▶ **LISTING**

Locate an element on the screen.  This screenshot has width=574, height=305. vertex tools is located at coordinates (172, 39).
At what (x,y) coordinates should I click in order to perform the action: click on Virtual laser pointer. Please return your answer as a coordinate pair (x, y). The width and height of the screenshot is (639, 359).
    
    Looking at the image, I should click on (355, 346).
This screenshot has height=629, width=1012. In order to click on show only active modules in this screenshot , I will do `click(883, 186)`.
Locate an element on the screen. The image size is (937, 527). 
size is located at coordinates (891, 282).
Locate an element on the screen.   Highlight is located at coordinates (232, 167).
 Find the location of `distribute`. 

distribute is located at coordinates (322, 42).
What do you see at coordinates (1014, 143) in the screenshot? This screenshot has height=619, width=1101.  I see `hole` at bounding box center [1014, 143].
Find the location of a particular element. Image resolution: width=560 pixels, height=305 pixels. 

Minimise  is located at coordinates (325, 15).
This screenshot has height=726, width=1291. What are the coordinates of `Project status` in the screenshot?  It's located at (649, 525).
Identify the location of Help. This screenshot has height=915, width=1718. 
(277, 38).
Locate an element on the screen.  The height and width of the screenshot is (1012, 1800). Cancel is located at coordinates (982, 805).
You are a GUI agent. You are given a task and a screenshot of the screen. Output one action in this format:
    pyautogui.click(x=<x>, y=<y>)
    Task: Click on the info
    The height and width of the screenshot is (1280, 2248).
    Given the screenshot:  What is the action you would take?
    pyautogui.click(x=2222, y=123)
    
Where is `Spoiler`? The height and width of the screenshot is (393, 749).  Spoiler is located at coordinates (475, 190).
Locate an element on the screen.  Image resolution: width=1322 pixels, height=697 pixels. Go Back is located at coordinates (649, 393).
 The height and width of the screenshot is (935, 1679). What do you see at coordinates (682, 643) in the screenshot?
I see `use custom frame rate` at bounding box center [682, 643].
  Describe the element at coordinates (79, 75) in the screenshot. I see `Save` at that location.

▶ **INSTRUCTION**
Rewrite the part of the records that opens with the line containing "This screenshot has height=629, width=1012." and closes with the line containing "size is located at coordinates (891, 282).", swapping "active modules" for "hidden modules" and leaving everything else unchanged.

▶ **TASK OUTPUT**
This screenshot has height=629, width=1012. In order to click on show only hidden modules in this screenshot , I will do `click(883, 186)`.
Locate an element on the screen. The image size is (937, 527). 
size is located at coordinates (891, 282).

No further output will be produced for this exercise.